Federal grant will grow work to save state plants

DNR's Lisa Kruse and Stephanie Koontz assess pondberry at Sandhills WMA. (Nathan Klaus/DNR)

DNR's Lisa Kruse and Stephanie Koontz assess pondberry at Sandhills WMA. (Nathan Klaus/DNR)

Plant conservation in Georgia just got a lot more promising.

A partnership led by the state Department of Natural Resources has been awarded nearly $780,000 to sample, grow and save 14 imperiled plant species. The federal grant will also boost capacity to preserve the plants at the State Botanical Garden of Georgia, Atlanta Botanical Garden and the Chattahoochee Nature Center, while spreading that expertise and support to others in the nationally recognized Georgia Plant Conservation Alliance, according to a press release.

DNR senior botanist Lisa Kruse calls the impact “expansive.” And that’s not only for the targeted plants, which vary from swamp pink to hairy rattleweed and are all federally listed as endangered or threatened.

“The grant is going to fortify (the Georgia alliance’s) main partners and build the diversity and number of botanical gardens that can help preserve rare plants,” said Kruse, referring to the network of 50-plus universities, agencies, nonprofits and companies that have combined their clout to conserve plants.

Plants often play second fiddle to efforts to recover rare animal species. But Georgia’s five-year project landed the U.S. Fish and Wildlife Service Recovery Challenge grant on the strength of its plan to safeguard the 14 plant species and add Georgia Plant Conservation Alliance members who can do the work.

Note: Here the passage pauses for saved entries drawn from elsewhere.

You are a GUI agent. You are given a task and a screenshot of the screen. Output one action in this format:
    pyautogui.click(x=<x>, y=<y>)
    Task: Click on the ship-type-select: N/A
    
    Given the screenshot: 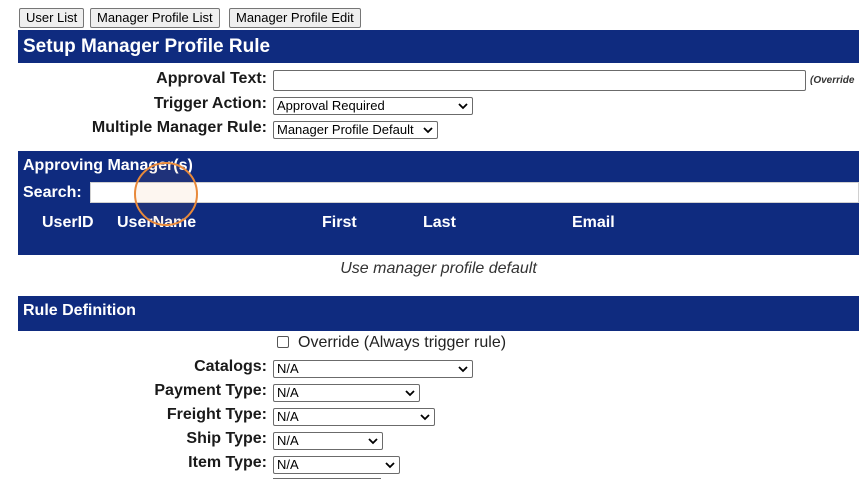 What is the action you would take?
    pyautogui.click(x=328, y=441)
    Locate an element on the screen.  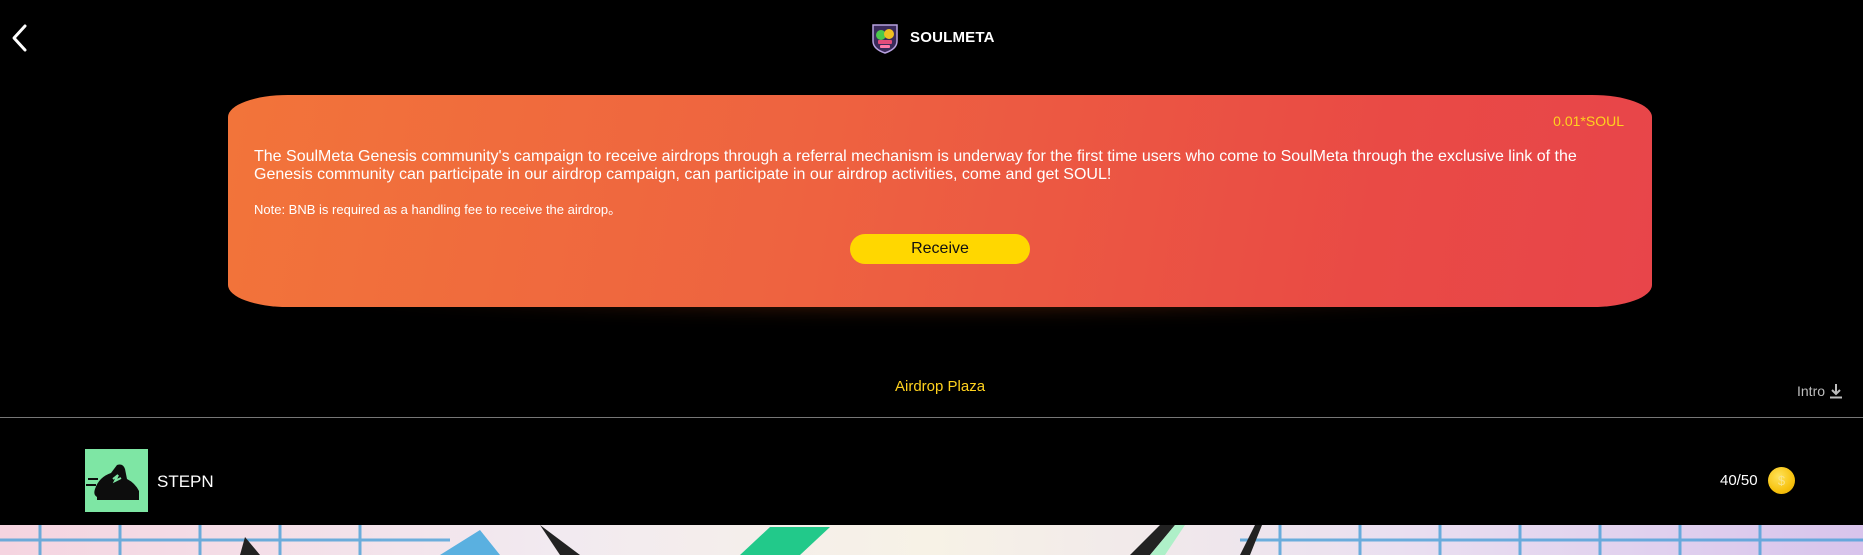
reward-amount: 0.01*SOUL is located at coordinates (1588, 121).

Work supported by the grant has already begun. Chattahoochee Nature Center, co-coordinator for the project in northwest Georgia, has collected tissue samples from Morefield’s leatherflower and Alabama leatherflower. In Georgia, the species are known from only one site each. Sampled plants have been tagged. Root cuttings may be next. There are also plans to collect seeds to bank at Atlanta Botanical Garden and grow at the nature center.

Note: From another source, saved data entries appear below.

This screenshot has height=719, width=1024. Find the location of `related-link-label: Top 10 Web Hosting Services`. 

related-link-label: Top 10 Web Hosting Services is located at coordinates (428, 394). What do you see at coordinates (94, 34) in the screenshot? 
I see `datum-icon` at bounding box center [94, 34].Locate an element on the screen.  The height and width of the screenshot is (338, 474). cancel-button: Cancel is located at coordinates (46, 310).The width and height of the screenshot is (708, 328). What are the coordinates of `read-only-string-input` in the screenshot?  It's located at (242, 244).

The focus on the grant’s 14 species is important, yet the need to conserve plants is great. Georgia has 443 plant taxa—or group of related plants—rated critically imperiled in the state; 83 of those are imperiled globally.

Though often overlooked, plants purify air and water, provide raw materials and stunning beauty, shape cultures and economies, prevent erosion and play vital roles in our heritage.